Dembo Darboe

Personal information
- Date of birth: 17 August 1998 (age 27)
- Place of birth: Brikama, The Gambia
- Height: 1.86 m (6 ft 1 in)
- Position: Forward

Senior career*
- Years: Team / Apps / (Gls)
- 2015–2017: Real de Banjul
- 2017–2019: ASEC Ndiambour
- 2019–2020: Shkupi / 41 / (18)
- 2021–2022: Shakhtyor Soligorsk / 40 / (24)
- 2022–2024: Al-Nasr / 12 / (3)
- 2023: → Astana (loan) / 21 / (5)
- 2024: → Ordabasy (loan) / 8 / (3)
- 2024–2025: Neftçi Baku / 16 / (5)
- 2025: Al Ahli Tripoli / 0 / (0)

International career^{‡}
- 2021–: Gambia / 5 / (0)

= Dembo Darboe =

Gambian footballer (born 1998)

Dembo Darboe (born 17 August 1998) is a Gambian professional footballer who plays as a forward.

==Club career==
===Early years===
Darboe started his professional football career at the age of 17 with Real de Banjul, where he only played for one season. In the summer of 2017, he made his first move to Senegalese club ASEC Ndiambour, where he spent two seasons.

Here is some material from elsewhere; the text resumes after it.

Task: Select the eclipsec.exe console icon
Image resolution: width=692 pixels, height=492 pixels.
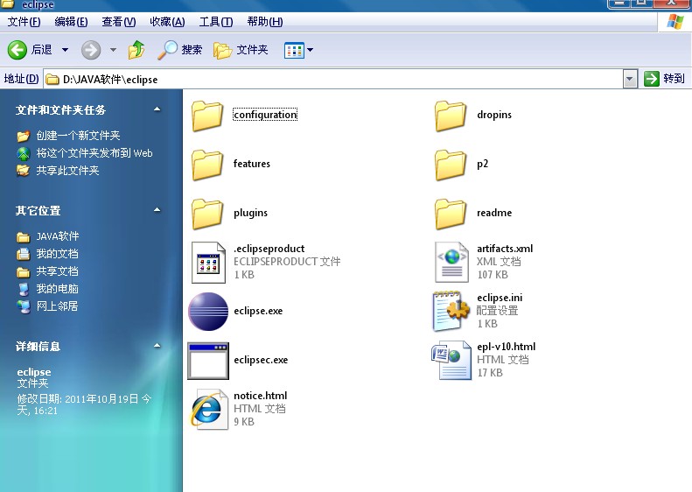Action: [x=208, y=361]
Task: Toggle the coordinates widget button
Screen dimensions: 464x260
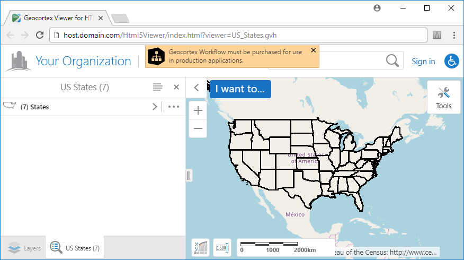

In 2019, Darboe moved to Europe where he signed for Macedonian club Shkupi. In his second season at the club, he experienced his breakthrough by scoring 17 goals in 19 league appearances.

===Shakhtyor Soligorsk===
In January 2021, Darboe signed with defending Belarusian champions, Shakhtyor Soligorsk, for an undisclosed fee believed to be €700,000. He made his debut for the club in the starting lineup of the Belarusian Super Cup win over BATE Borisov on 2 March 2021.

===Al-Nasr===
In August 2022, Darboe joined UAE Pro League club Al-Nasr.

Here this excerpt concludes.